### 出題
本文によると、1つ目の項の計算に用いるDirichlet分布の期待値計算は何番の式か。

### 本文
◇ ◇ ◇
1つ目の項は、プサイ関数への置き換え(あるいは式(3.76)から式(3.77)への式変形)とDirichlet分布の期待値計算(3.74)を用いて
$$
\begin{aligned}
\frac{\partial}{\partial \xi_{d,k}^{\theta}} \left(
- \log \frac{
\Gamma(\sum_{k=1}^K \xi_{d,k}^{\theta})
}{
\prod_{k=1}^K \Gamma(\xi_{d,k}^{\theta})
}
\right)
&= \frac{\partial}{\partial \xi_{d,k}^{\theta}} \left(
\sum_{k=1}^K
\log \Gamma(\xi_{d,k}^{\theta})
- \log \Gamma \Bigl(\sum_{k=1}^K \xi_{d,k}^{\theta} \Bigr)
\right)
\\
&= \Psi(\xi_{d,k}^{\theta})
- \Psi \left(\sum_{k=1}^K \xi_{d,k}^{\theta} \right)
\\
&= \mathbb{E}_{q(\boldsymbol{\theta}_d | \boldsymbol{\xi}_d^{\theta})}[
\log \theta_{d,k}
]
\end{aligned}
$$
となる。2つ目の項は
$$
\begin{aligned}
\frac{\partial}{\partial \xi_{d,k}^{\theta}} \left(
- \xi_{d,k}^{\theta}
\mathbb{E}_{q(\boldsymbol{\theta}_d | \boldsymbol{\xi}_d^{\theta})}[
\log \theta_{d,k}
]
\right)
◇ ◇ ◇
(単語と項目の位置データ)

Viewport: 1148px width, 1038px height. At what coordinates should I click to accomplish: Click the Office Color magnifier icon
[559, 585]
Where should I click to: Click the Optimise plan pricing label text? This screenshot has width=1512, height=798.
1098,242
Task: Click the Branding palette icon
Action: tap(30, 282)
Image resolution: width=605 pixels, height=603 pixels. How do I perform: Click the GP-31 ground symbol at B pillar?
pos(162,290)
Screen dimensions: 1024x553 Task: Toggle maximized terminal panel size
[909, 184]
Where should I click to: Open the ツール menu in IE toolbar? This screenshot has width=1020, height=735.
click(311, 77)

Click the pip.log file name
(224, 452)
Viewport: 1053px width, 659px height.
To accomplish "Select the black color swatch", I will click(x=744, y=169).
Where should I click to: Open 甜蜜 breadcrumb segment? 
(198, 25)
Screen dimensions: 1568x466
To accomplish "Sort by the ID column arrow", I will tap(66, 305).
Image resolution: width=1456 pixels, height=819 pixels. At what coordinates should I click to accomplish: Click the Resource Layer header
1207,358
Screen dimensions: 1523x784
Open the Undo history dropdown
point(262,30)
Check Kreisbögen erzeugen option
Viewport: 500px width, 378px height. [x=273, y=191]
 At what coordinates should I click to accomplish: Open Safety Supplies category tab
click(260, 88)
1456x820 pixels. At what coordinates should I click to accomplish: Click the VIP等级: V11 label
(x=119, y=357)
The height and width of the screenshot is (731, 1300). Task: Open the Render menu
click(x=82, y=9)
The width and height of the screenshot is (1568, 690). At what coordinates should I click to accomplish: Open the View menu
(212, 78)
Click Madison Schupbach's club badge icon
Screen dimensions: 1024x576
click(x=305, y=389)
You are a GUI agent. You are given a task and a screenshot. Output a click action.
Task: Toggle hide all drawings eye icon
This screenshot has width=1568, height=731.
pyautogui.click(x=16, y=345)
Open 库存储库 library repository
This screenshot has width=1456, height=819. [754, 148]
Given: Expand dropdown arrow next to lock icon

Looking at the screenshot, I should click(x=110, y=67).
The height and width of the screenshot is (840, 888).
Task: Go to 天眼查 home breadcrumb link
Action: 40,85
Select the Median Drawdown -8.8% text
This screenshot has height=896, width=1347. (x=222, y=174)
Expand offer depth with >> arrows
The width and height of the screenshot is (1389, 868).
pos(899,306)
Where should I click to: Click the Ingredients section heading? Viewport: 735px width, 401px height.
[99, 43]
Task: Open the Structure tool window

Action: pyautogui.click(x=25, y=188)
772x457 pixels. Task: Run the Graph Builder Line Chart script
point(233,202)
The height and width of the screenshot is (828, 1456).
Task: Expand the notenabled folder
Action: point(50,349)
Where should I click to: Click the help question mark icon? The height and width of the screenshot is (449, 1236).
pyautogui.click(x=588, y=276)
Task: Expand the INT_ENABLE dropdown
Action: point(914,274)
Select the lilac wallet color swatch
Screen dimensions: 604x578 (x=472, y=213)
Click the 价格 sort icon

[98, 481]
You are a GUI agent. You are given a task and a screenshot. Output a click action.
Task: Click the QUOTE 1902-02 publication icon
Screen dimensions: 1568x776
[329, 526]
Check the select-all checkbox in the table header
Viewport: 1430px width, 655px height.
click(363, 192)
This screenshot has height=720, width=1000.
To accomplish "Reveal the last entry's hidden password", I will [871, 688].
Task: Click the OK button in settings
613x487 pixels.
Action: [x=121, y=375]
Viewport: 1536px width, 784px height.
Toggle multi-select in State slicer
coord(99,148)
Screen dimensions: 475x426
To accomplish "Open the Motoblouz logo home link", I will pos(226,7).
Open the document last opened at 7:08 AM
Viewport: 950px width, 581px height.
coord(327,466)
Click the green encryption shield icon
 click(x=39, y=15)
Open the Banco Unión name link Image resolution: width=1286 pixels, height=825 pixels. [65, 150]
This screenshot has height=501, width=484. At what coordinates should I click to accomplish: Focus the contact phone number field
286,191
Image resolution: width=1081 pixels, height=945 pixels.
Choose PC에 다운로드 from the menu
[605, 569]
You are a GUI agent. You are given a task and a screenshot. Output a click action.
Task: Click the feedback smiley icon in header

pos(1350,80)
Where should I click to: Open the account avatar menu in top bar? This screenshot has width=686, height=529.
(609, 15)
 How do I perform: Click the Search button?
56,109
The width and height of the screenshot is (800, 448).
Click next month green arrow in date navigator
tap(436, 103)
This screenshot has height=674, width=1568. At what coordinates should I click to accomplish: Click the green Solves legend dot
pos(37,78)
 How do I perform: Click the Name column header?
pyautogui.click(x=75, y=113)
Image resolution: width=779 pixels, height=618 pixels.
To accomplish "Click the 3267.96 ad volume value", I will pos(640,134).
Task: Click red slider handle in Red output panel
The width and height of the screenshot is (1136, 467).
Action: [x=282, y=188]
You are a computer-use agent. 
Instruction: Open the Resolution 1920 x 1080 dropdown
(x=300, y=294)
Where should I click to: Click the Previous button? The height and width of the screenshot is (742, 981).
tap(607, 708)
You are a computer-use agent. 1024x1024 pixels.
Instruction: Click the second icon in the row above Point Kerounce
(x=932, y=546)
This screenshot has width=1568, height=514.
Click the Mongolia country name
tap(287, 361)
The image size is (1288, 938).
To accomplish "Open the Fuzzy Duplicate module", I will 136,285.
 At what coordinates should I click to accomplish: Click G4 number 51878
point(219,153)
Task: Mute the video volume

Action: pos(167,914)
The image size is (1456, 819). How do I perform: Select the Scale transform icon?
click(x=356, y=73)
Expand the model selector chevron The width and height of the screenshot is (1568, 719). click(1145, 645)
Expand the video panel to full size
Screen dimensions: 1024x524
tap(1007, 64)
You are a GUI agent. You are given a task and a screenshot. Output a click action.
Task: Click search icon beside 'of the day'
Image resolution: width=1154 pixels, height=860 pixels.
◇ ◇ ◇
### 解答
式(3.74)